Gradient Steepest Descent

22 Views Asked by At

In the book I am currently reading, the steepest descent is described as follows: $$\min_{\mathbf{x}} \frac{1}{2}x'Qx - x'b$$ Let this quadratic problem be the initial position and Q must be positive semidefinite. Then the first-order condition is given as: $$Qx^* = b$$ Then as usual for gradient search, iterate over: $$x = x - a \cdot g$$ with gradient $$g = Qx - b$$ This results in the optimum a: $$\underset{x}{\text{argmin}} \: f(x - ag) = a = \frac{g'g}{g'Qg} $$ Thus steps are the eigenvectors of Q, which are orthogonal to each other, which shows up in the typical "zig-zagging" of Steepest Descent.

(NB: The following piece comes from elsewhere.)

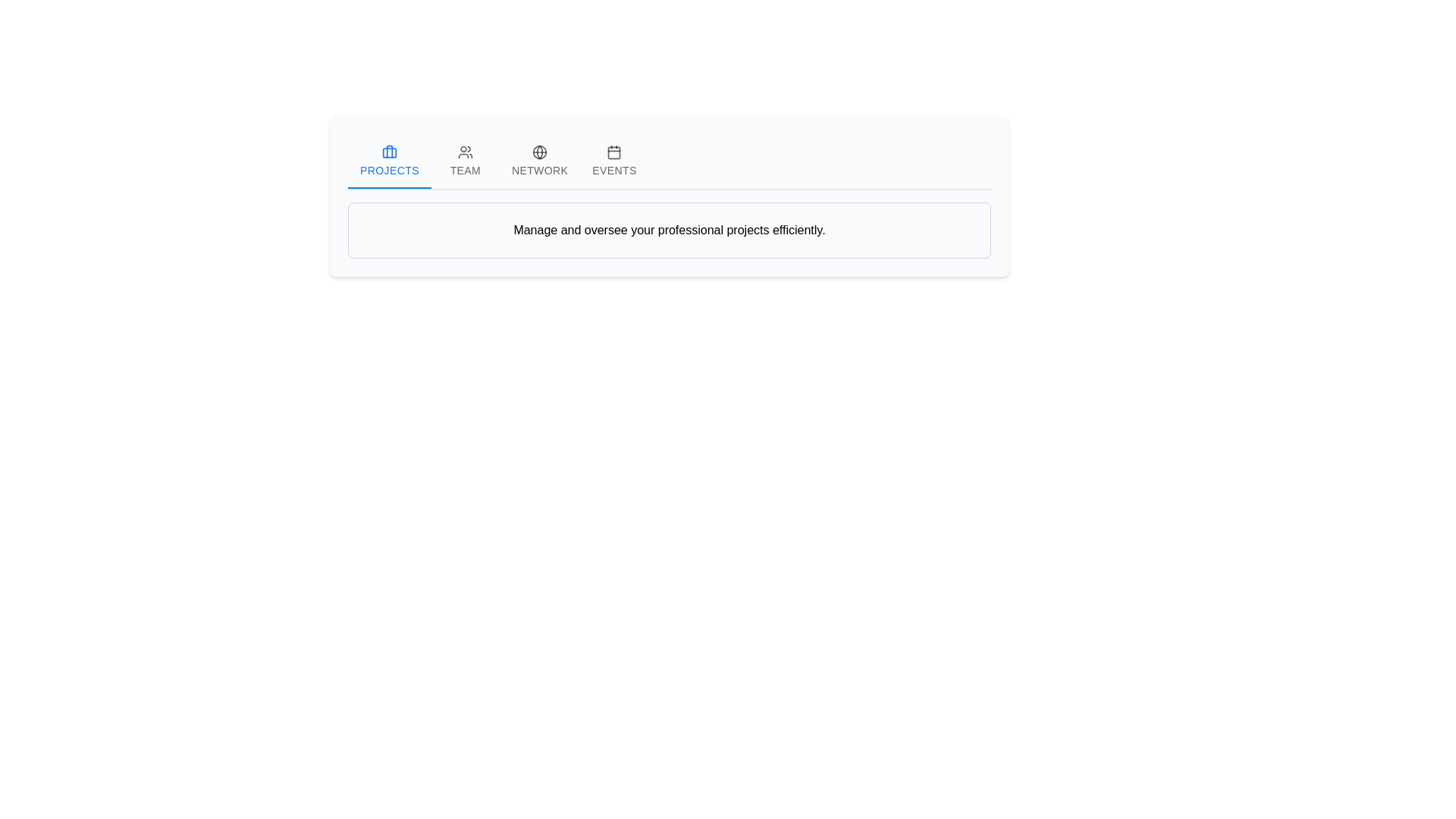  I want to click on the bottom rectangle of the briefcase icon located above the text label 'PROJECTS' in the 'Projects' tab, so click(389, 153). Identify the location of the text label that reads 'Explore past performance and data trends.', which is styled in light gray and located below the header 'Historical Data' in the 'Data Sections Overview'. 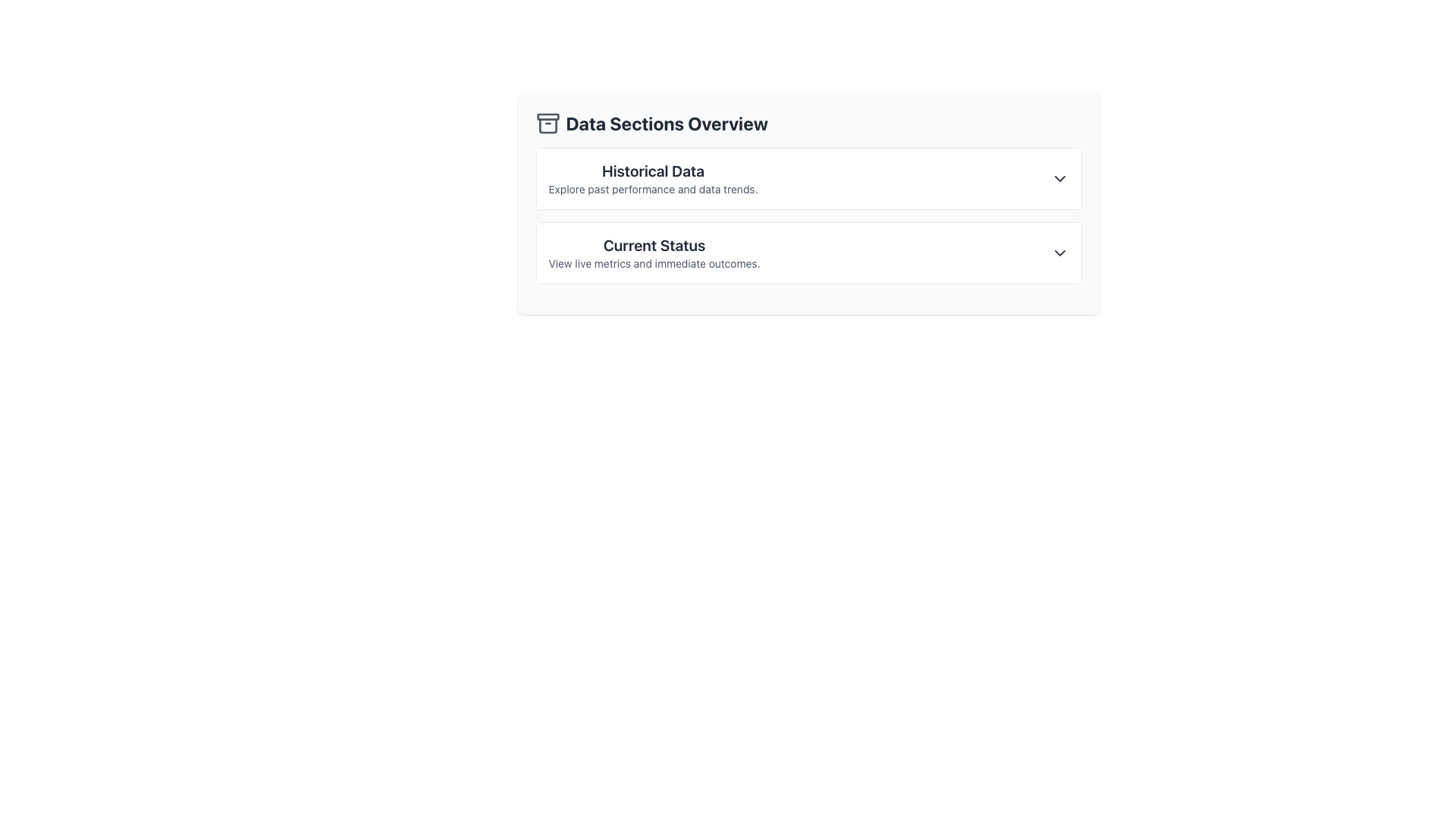
(653, 189).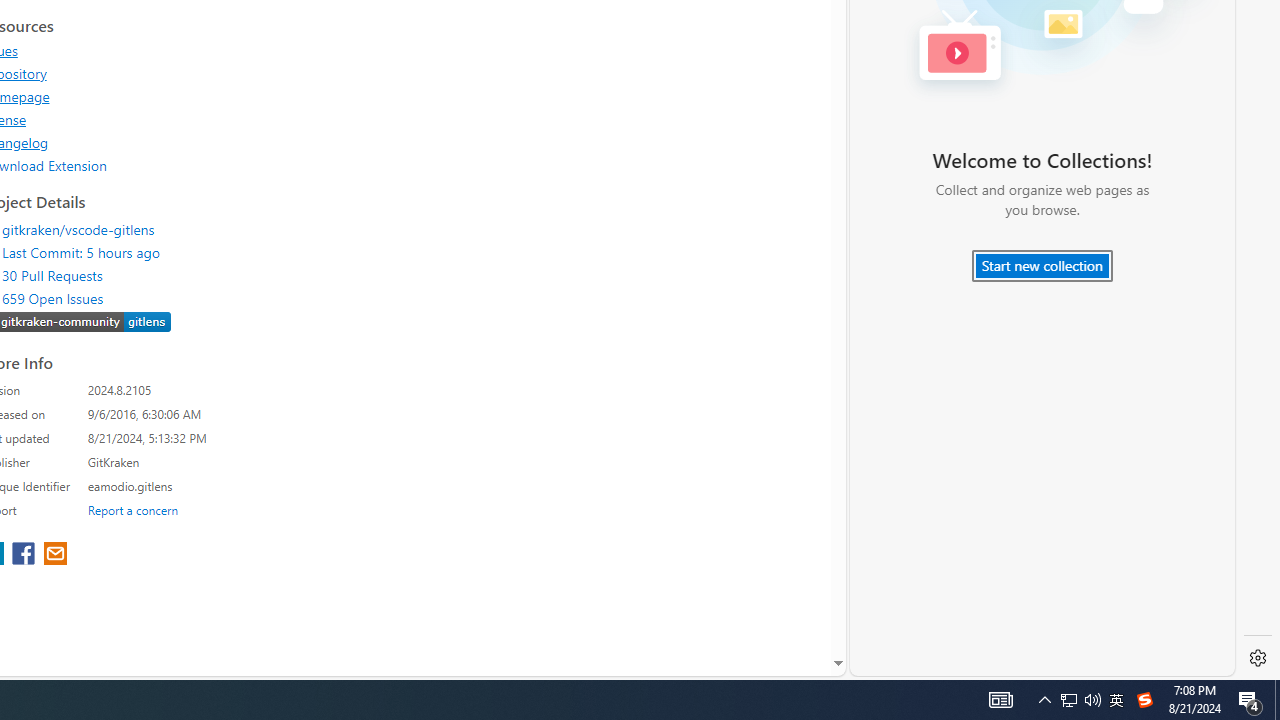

Now related to this I got 3 questions:

  1. What is meant by Q? Given a function $x_1^2 + x_1 \cdot x_2 + x_2^2$ is it meant to be the restated problem(?): $\begin{bmatrix} x_1 & x_2 \end{bmatrix} \cdot \begin{bmatrix} 1 & 0.5 \\ 0.5 & 1 \end{bmatrix} \cdot \begin{bmatrix} x_1 \\ x_2 \end{bmatrix} $ But for which functions does that work? Only for quadratic or can I rewrite any (convex) function like that?
  2. I cannot see how the eigenvectors of Q are involved. Can anyone show how we get from the optimal a to the eigenvectors of Q?
  3. I was told that steepest descent implicitly contains the assumptions that the Hessian matrix of the function is rather stable. How is that implied in this approach?